D’un côté, il faudra des institutions pour l’accompagnement à l’insertion professionnelle des jeunes diplômés ayant un programme et un agenda objectif en terme de création et de développement de l’emploi à court, moyen et long terme, qui seront des passerelles permanentes entre les demandeurs d’emploi et les entreprises pourvoyeuses de ces emplois. Ces institutions seraient un maillon essentiel utile à la compréhension de la dynamique du marché du travail en Afrique.

De l’autre côté, les gouvernements doivent élaborer des mesures fiscales et mettre en place des dispositifs juridiques et administratifs favorisant l’implantation des industries, l’ouverture de filiales massives des multinationales et d’entreprises internationales pour favoriser la création d’emplois en rapport avec les orientations économiques actuelles et les accords économiques.

C’est en l’état que la pertinences d’une plateforme africaine pour l’emploi s’exprime.

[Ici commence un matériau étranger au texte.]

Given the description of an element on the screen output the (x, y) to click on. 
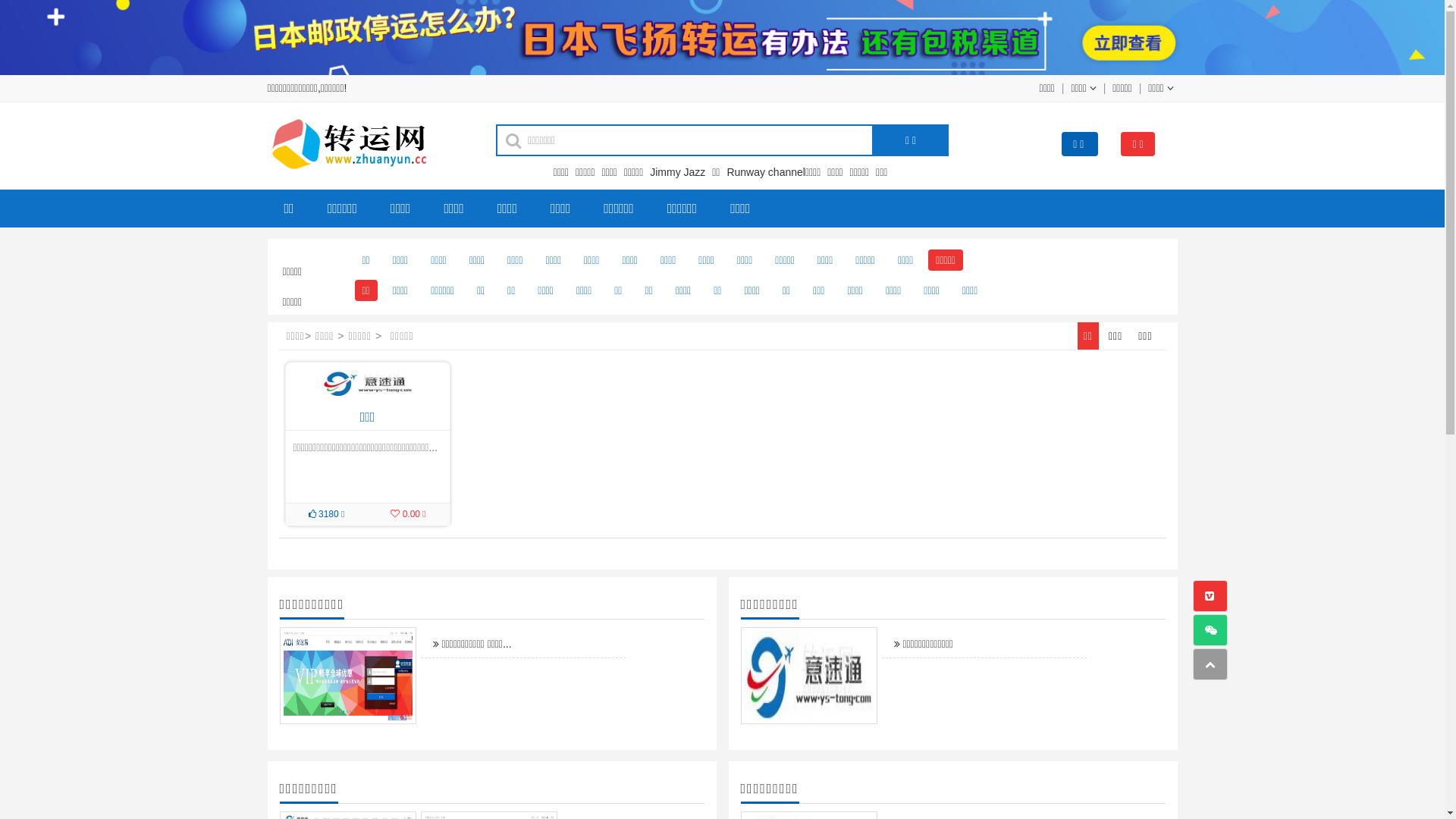
Jimmy Jazz Element type: text (679, 172)
Given the description of an element on the screen output the (x, y) to click on. 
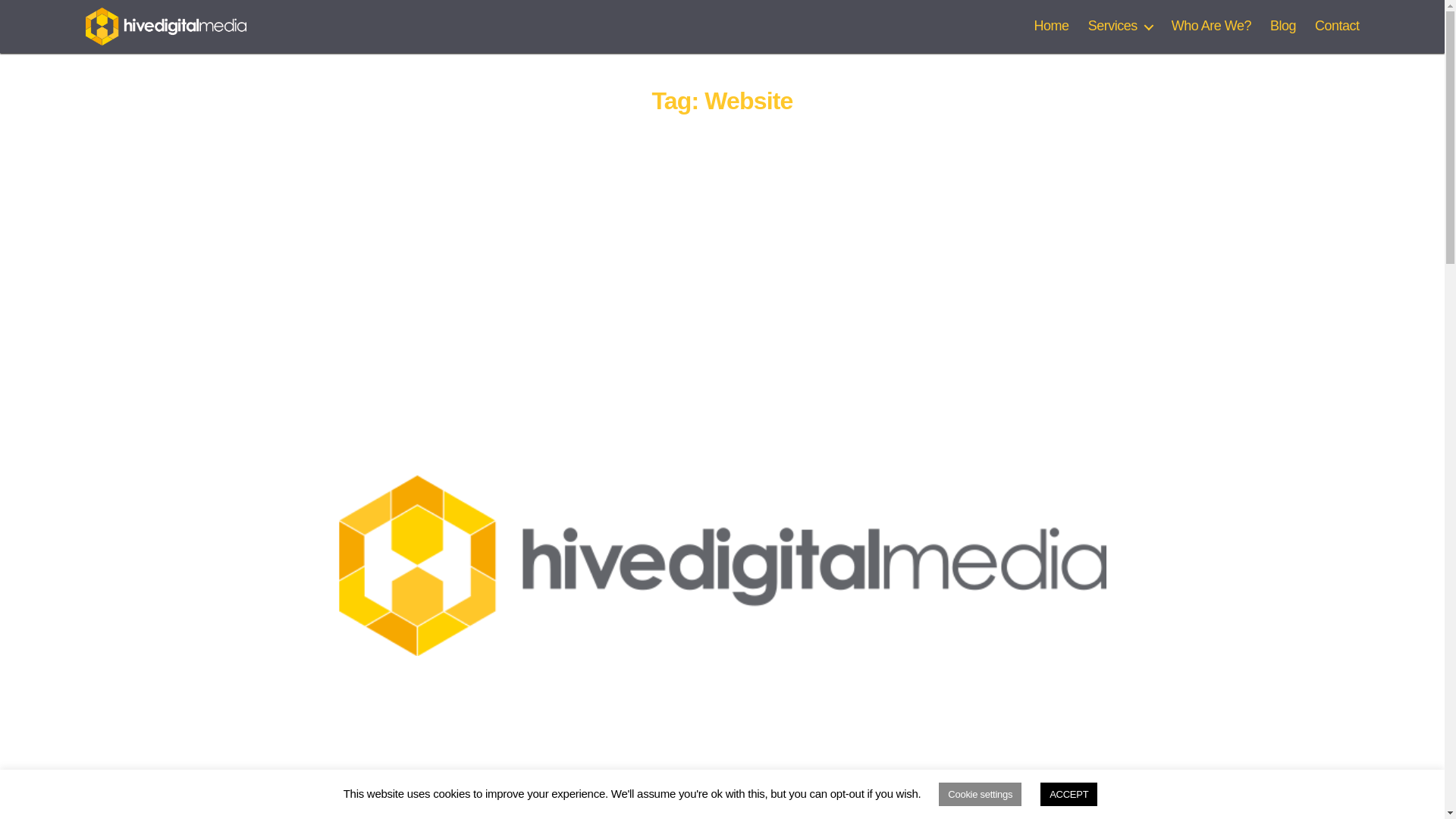
Who Are We? (1211, 26)
Blog (1282, 26)
Home (1050, 26)
Contact (1336, 26)
Services (1120, 26)
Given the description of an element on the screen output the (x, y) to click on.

Car elle favorisera le transfert de compétences et la coopération à l’échelle continentale.

L’ère de l’innovation n’est pas encore achevée

Aussi, savons-nous que l’esprit d’entreprise est le pilier central du développement économique des pays. Ce sont les acteurs du secteur privé qui font vivre l’économie d’un pays. Voilà pourquoi il reste fondamental d’entreprendre des réformes institutionnelles visant à :

  • Promouvoir l’innovation : c’est le désir d’améliorer les conditions de vie de la race humaine qui a vu naître les plus grandes inventions dont nous bénéficions des avantages encore aujourd’hui. Cette capacité à l’innovation doit être portée, partagée, entretenue et promue dans toutes les sphères (politique, éducation, justice, administration, etc.), et cela est possible avec des législations fortes et pertinentes portées par nos Etats. L’esprit d’innovation est un sol duquel la créativité et les technologies prennent leur envol. L’Afrique ne devant pas rester en marge de ce boom a un rôle à jouer étant donné que beaucoup de choses sont encore possible d’être transformées, améliorées sur le continent.
  • Promouvoir l’esprit d’entreprise : en plus des aptitudes et compétences, le cadre juridique, institutionnel, économique et des conditions d’accompagnement doivent être mises en place afin de mener la jeunesse du continent à saisir le chemin de l’entrepreneuriat, d’autant plus que les domaines et champs d’actions sont multiples et variés. Ce potentiel doit être déployé, soutenu en Afrique autant en même plus que ce n’est le cas en Europe et en Amérique, d’où nous sommes témoins des innovations, produits, entreprises, et l’essor que connait ces économies portées par leur jeunesse entreprenante et dynamique soutenu par un système bancaire favorable à l’entrepreneuriat qui a été rendu possible par l’action des législations et des hommes politiques. Car du développement des entreprises découlera plus d’emplois, une économie plus florissante et un développement durable plus soutenue pour l’Afrique.
  • Promouvoir la participation citoyenne : au-delà des droits à la réalisation, la jeunesse doit contribuer à soutenir l’économie, la justice sociale qui est un devoir citoyen régalien. Nous croyons que la mise en place de ce contexte pluridimensionnel dans nos Etats et pays africains est la cadre favorable à une participation plus active de la jeunesse du continent à son développement.

Le champ d’action se présente comme une suite logique et complémentaire de dispositions légales et d’une volonté politique de construire une jeunesse autonome, dynamique et durable. Nous pouvons donc de ce parcours conclure que le chemin vers l’autonomisation de la jeunesse africaine passe d’abord par une action émanant du pouvoir dont les orientations doivent être définies fonction des questions mondiales mais adaptées au contexte africain. Le plein potentiel de cette jeunesse ne pourra être réalisé que lorsque chacun et tous aura une chance de bénéficier des mêmes opportunités et de contribuer de manière active à l’atteinte des Objectifs de Développement économiques locaux et régionaux. L’engagement pour faire de cet objectif une réalité doit venir de chacune des parties foulant le sol de notre cher continent. Nous devons tous donc travailler à ériger cette échelle pour notre Afrique.